§ Task directions: With pictures left out, only the lines from the one containing "Instruction: Toggle selection" through the end of the records should be reproduced exactly, please.

----- Provided records -----

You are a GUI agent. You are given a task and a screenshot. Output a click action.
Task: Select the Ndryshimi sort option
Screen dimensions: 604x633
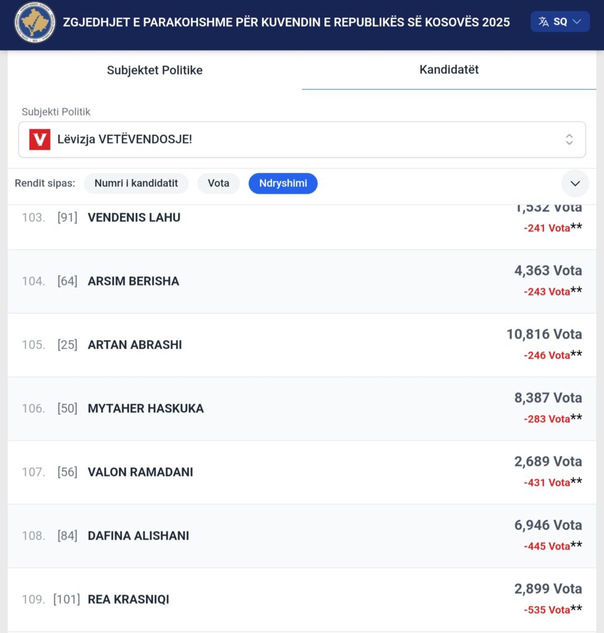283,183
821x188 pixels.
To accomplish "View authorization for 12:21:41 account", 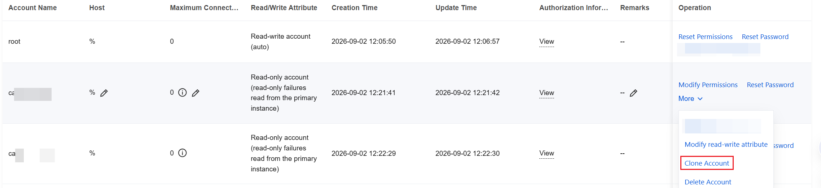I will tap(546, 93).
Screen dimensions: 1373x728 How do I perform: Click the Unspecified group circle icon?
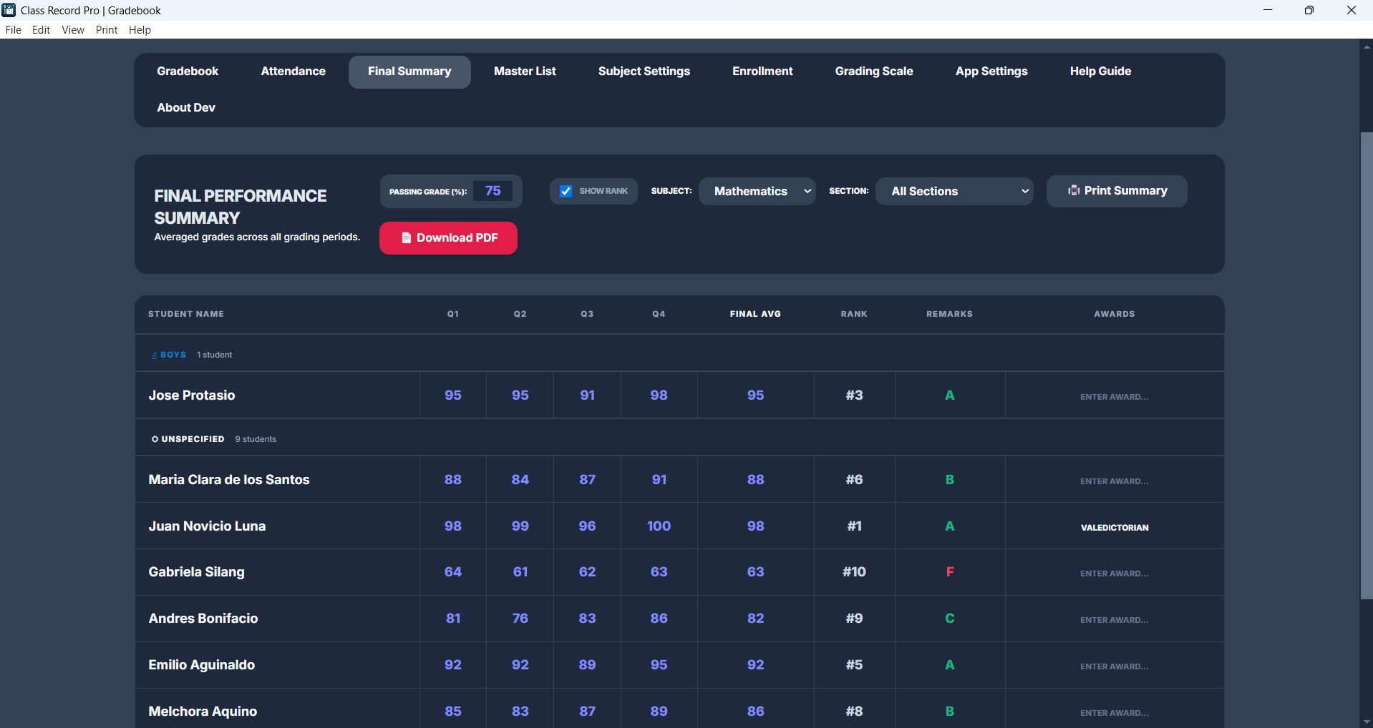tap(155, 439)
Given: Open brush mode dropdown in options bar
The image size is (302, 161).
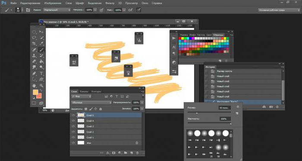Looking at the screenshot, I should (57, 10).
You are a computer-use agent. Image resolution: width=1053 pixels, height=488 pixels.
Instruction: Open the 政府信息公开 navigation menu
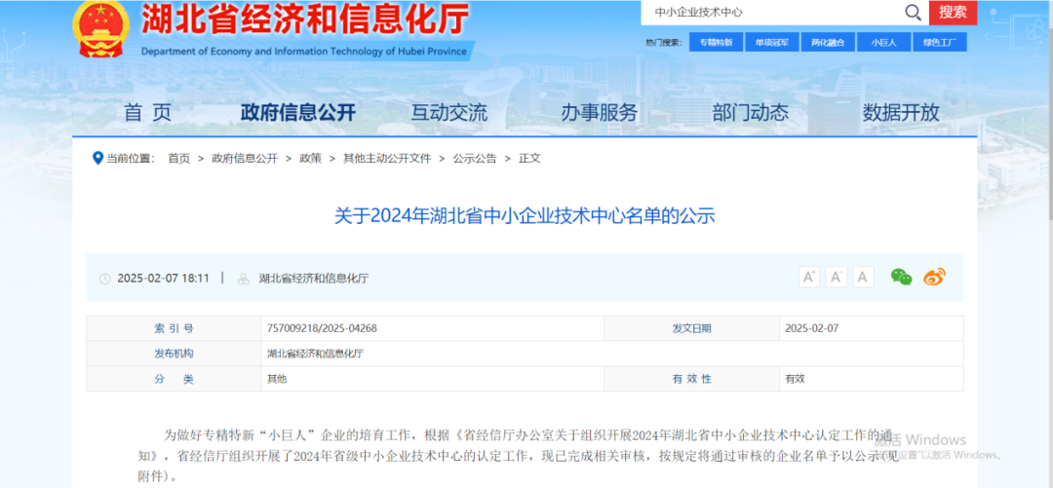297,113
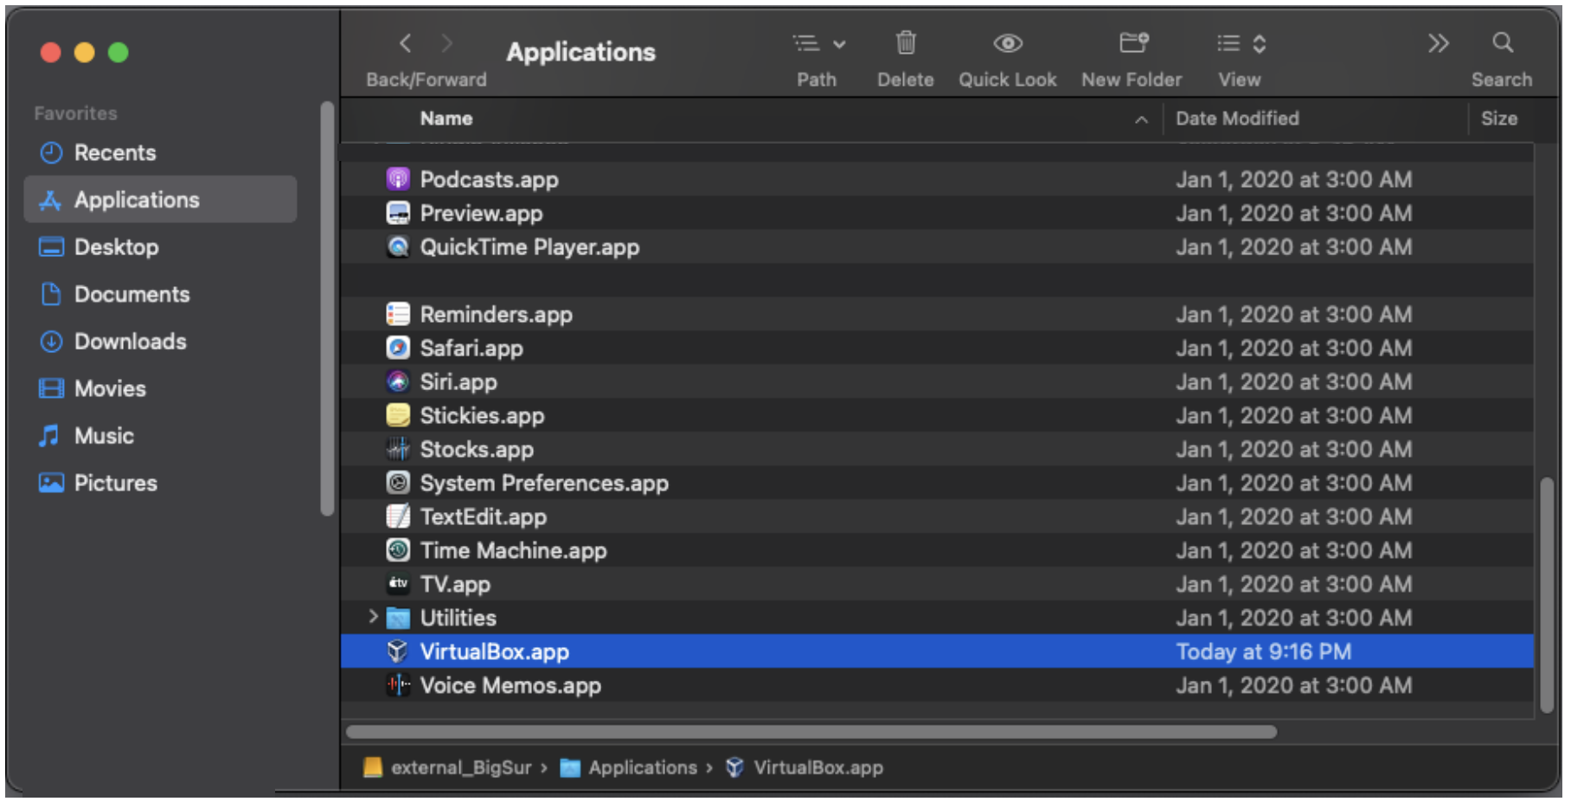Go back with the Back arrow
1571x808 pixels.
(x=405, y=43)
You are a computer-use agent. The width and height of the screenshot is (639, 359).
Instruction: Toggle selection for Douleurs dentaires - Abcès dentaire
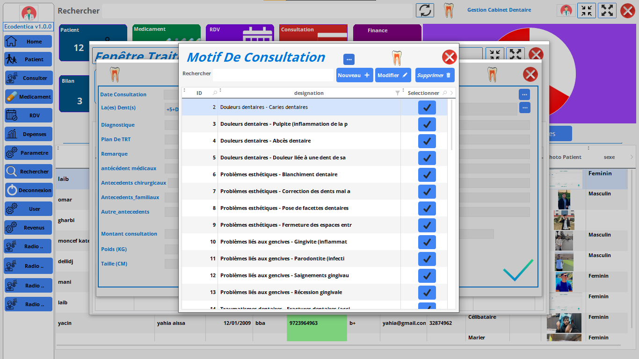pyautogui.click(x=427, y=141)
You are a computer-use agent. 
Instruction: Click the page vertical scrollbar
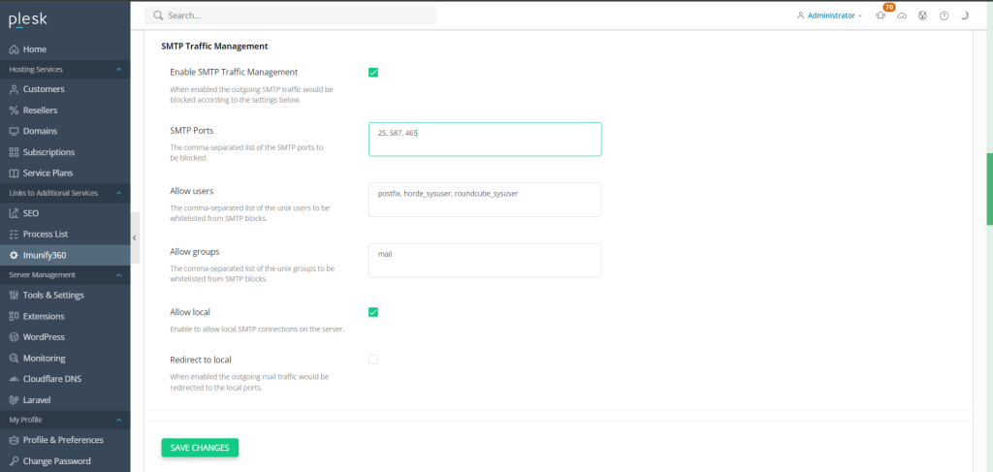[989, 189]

-----

§ Reply:
Instruction: Toggle selection for Douleurs dentaires - Abcès dentaire
pyautogui.click(x=427, y=141)
You are a computer-use agent. 
Instruction: Click the page vertical scrollbar
[989, 189]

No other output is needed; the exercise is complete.